1 juin 2022
Speaker : David Cornu (Obs de Paris)
Title: Winning the SKA Science Data Challenge 2 with a fast Deep Learning object detector
Abstract:
With its 1 TB simulated data cube of HI line emission, the SKA Science Data Challenge 2 (SDC2) is getting closer to the difficulty of real upcoming SKA observation analysis. Even if the type of task to perform in the SKA SDCs are rather classical (detection, classification, parameter extraction, etc.) modern datasets have become heavily demanding for classical approaches due to size and dimensionality. It is not a surprise then, that many astronomers started to focus their work on Machine Learning approaches that demonstrated their efficiency in similar applications.
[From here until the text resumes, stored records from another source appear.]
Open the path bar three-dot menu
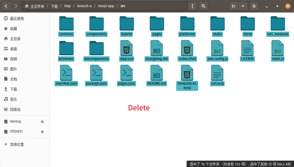This screenshot has width=294, height=167. click(192, 6)
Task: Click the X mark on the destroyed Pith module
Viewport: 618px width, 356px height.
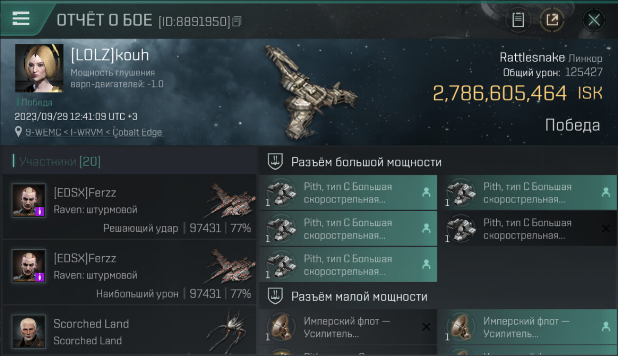Action: [606, 228]
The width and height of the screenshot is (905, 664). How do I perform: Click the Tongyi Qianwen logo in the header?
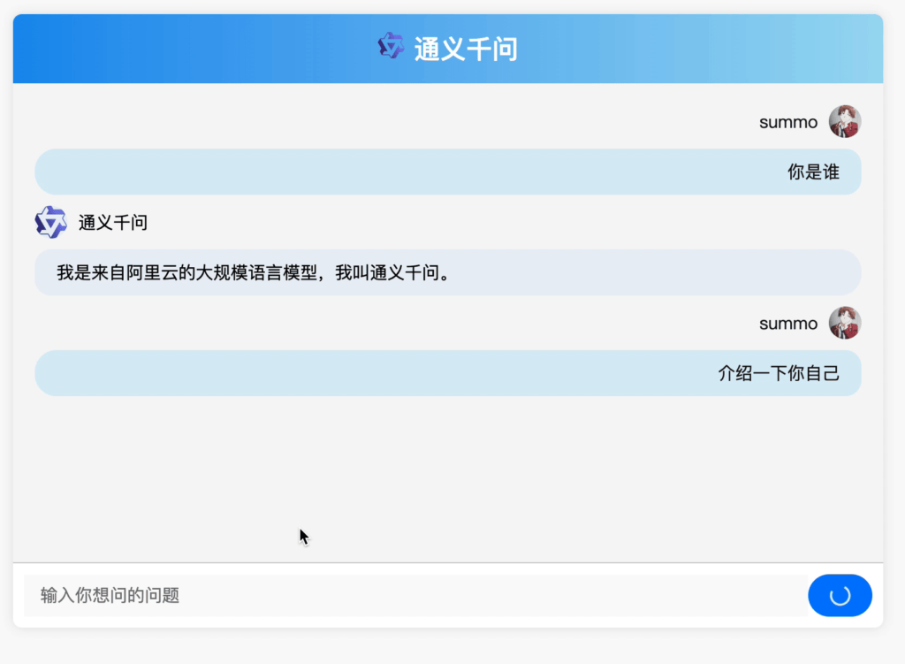[x=391, y=47]
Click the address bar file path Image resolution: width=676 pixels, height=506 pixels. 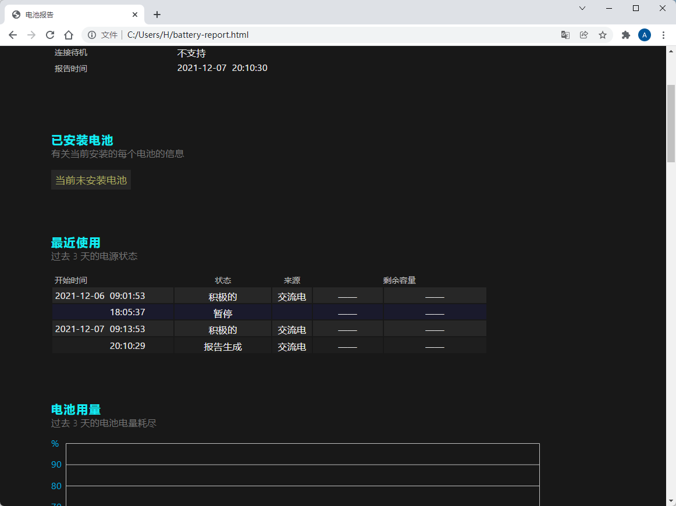pos(188,35)
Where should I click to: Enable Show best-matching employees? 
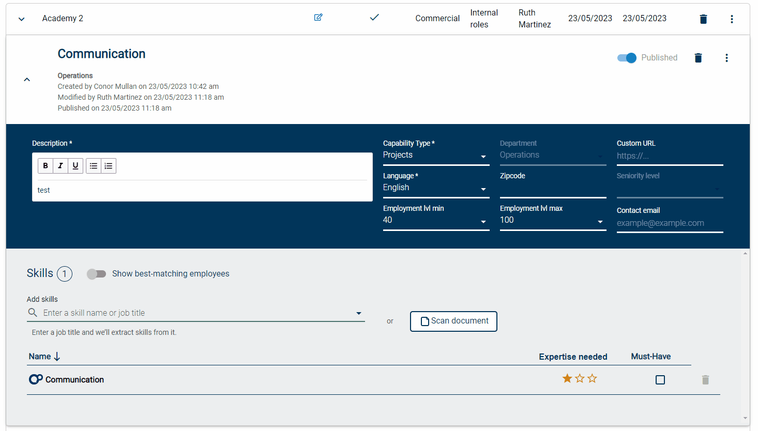coord(96,274)
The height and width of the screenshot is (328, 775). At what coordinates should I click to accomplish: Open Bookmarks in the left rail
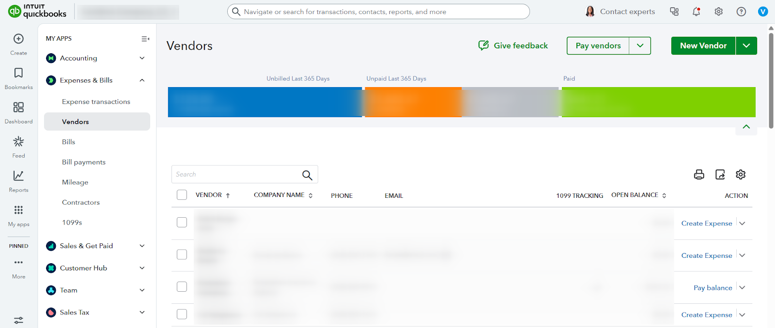[x=18, y=78]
However, hyperspectral images from astronomical interferometers are in fact very different from images used to train state-of-the-art pattern recognition algorithms, especially in terms of noise level, contrast, object size, class imbalance, spectral dimensionality, etc. As a direct consequence, these methods do not perform as well as expected when directly applied to astronomical datasets. In this context, the MINERVA (MachINe lEarning for Radioastronomy at obserVatoire de PAris) project has assembled a team to participate in the SDC2 with the objective of developing innovative Machine Learning methods that better suit the needs of astronomical images.
In this presentation, I will describe the work we have made on implementing a modern YOLO (You Only Look Once) CNN object detector inside our custom framework CIANNA (Convolutional Interactive Artificial Neural Networks by/for Astrophysicists) and describe the modifications and tuning that allowed us to reach the first place of the SKA SDC2. I will start by discussing the strengths and weaknesses of this type of method in comparison to more widely adopted Region-Based CNN detectors (Faster R-CNN, Mask R-CNN, …). I will also review the motivation and the effect of the numerous changes we made on the method (data quantization, 3D convolution, layer architecture, detection layout to manage blending, objectness decomposition, IoU selection, additional parameter inference, …) in order to apply it to both SDC1 and SDC2, and identify what are the present limits as well as some tracks for further improvements. I will detail the computational efficiency of the method (with GPU acceleration) and discuss its scaling capabilities for upcoming challenges or datasets. Finally, we will comment on how this methodology could be used to analyze the actual data from SKA pathfinders or any other similar astronomical dataset and how it could be used to merge knowledge and information from multiple datasets at the same time.